Los conjuntos de datos se muestran a continuación como visualizaciones de cuadrícula simples dentro de un panel.
Observe que un conjunto de datos incluye el atributo Región, mientras que el otro solo incluye Categoría. El atributo Región no está relacionado directamente con el atributo Categoría, pero está incluido con la categoría en uno de los dos conjuntos de datos.
En este panel, elige crear una nueva visualización de cuadrícula con Región y Ventas. Estos objetos no están en el mismo conjunto de datos, por lo que es necesario combinar los datos de distintos conjuntos de datos. Por defecto, los datos no se unen mediante los atributos no relacionados Categoría y Región. Se muestra el siguiente conjunto de datos:
Los datos de ventas son 260$ para las dos regiones, lo que equivale a las ventas totales de todas las regiones.
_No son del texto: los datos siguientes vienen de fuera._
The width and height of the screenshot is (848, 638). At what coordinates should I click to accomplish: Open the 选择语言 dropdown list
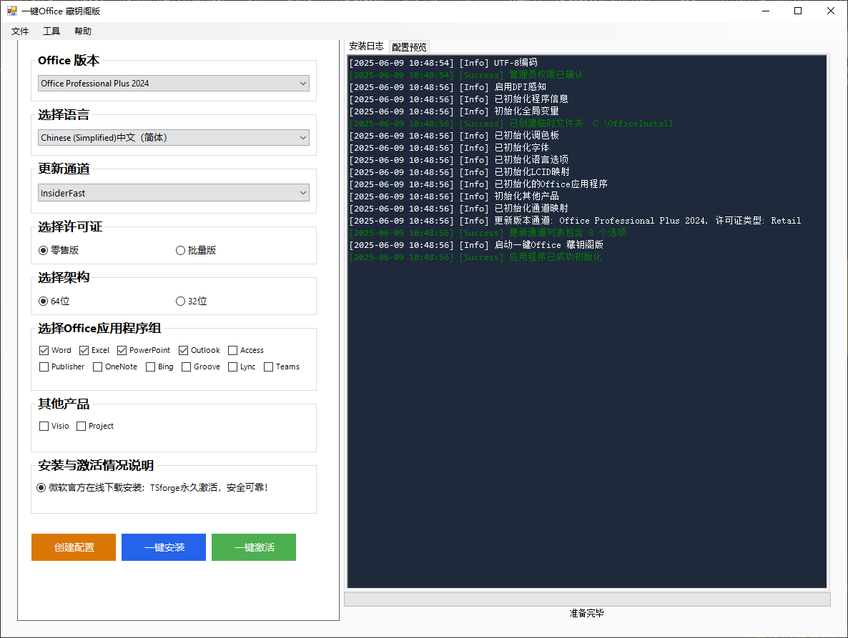[173, 138]
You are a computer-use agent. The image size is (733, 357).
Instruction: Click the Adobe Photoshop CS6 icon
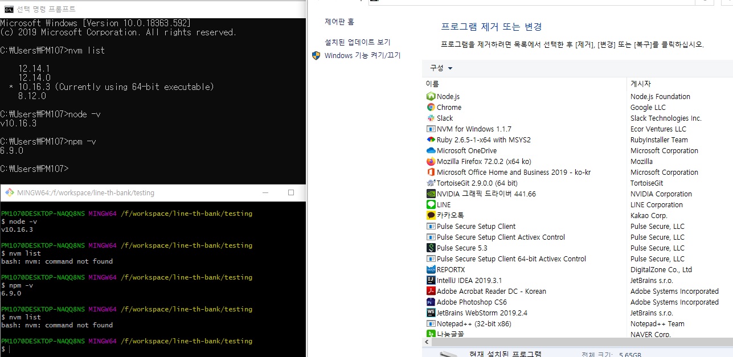(431, 302)
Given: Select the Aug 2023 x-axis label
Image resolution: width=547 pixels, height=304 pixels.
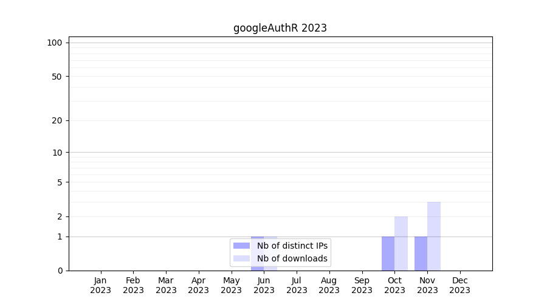Looking at the screenshot, I should (329, 285).
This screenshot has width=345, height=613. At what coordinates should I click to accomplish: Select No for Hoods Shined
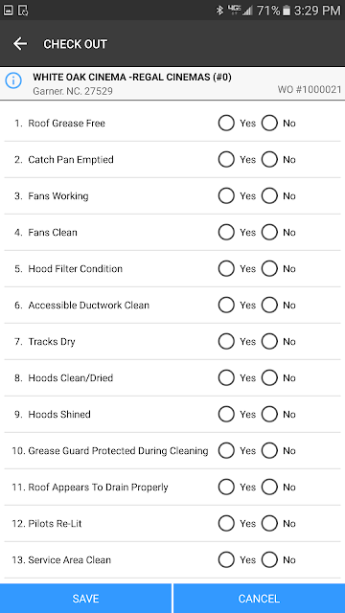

En la mayoría de los casos, los datos de ventas deberían reflejar los datos de cada región. Esto se puede lograr permitiendo que se unan datos para los atributos no relacionados Categoría y Región.
Ahora, los datos de ventas son 185$ en Norte (una combinación de las ventas de libros y electrónica en la región Norte) y de 85$ en Sur (venta de películas en la región Sur).
Las siguientes configuraciones definen el comportamiento de unión:
- Rechazar joins basados en atributos comunes no relacionados: por defecto, los datos de los atributos no relacionados incluidos en el mismo conjunto de datos no se unen. Esta opción ofrece compatibilidad retroactiva.
- Permitir joins basados en atributos comunes no relacionados: Se unen los datos para atributos no relacionados incluidos en el mismo conjunto de datos. Esta opción permite que los datos de indicadores tengan en cuenta los atributos del mismo conjunto de datos para combinarlos lógicamente y ofrecer así resultados más precisos e intuitivos en la mayoría de los casos.